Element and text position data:
--

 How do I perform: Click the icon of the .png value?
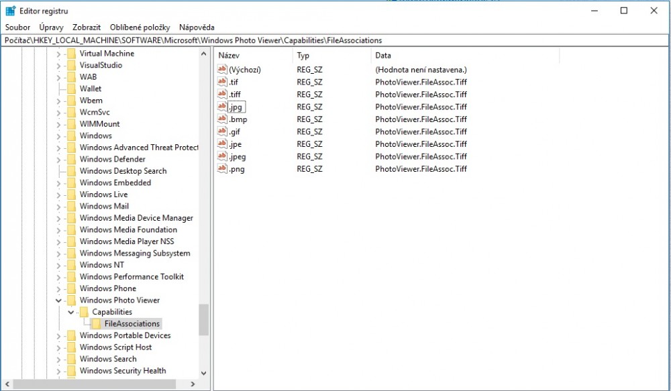click(222, 169)
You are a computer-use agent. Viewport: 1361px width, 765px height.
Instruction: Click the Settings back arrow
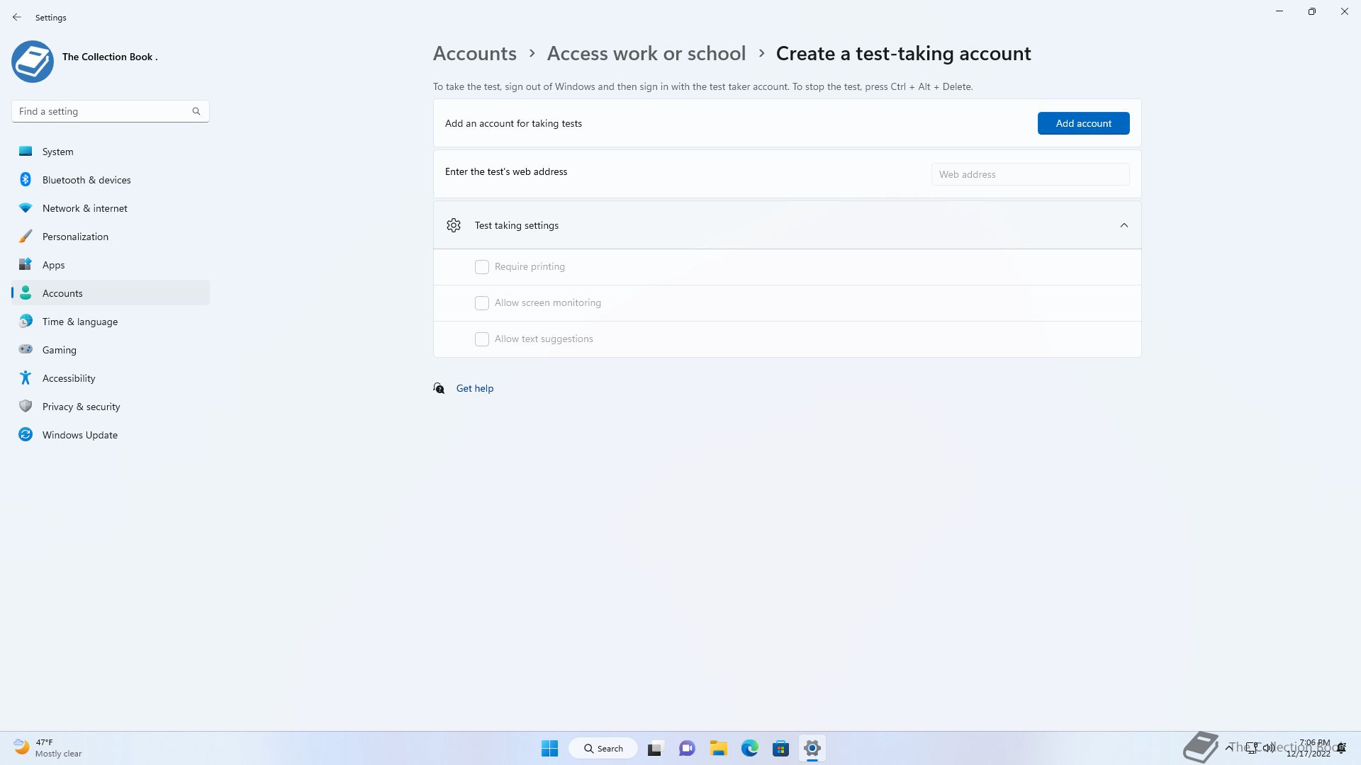click(17, 17)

--

Task brief: Rewrite the listing above as a numbered list, skipping any blank lines and leaving out the pictures.

Output:
1.  How do I perform: Click the icon of the .png value?
2. click(222, 169)
3. You are a computer-use agent. Viewport: 1361px width, 765px height.
4. Instruction: Click the Settings back arrow
5. click(17, 17)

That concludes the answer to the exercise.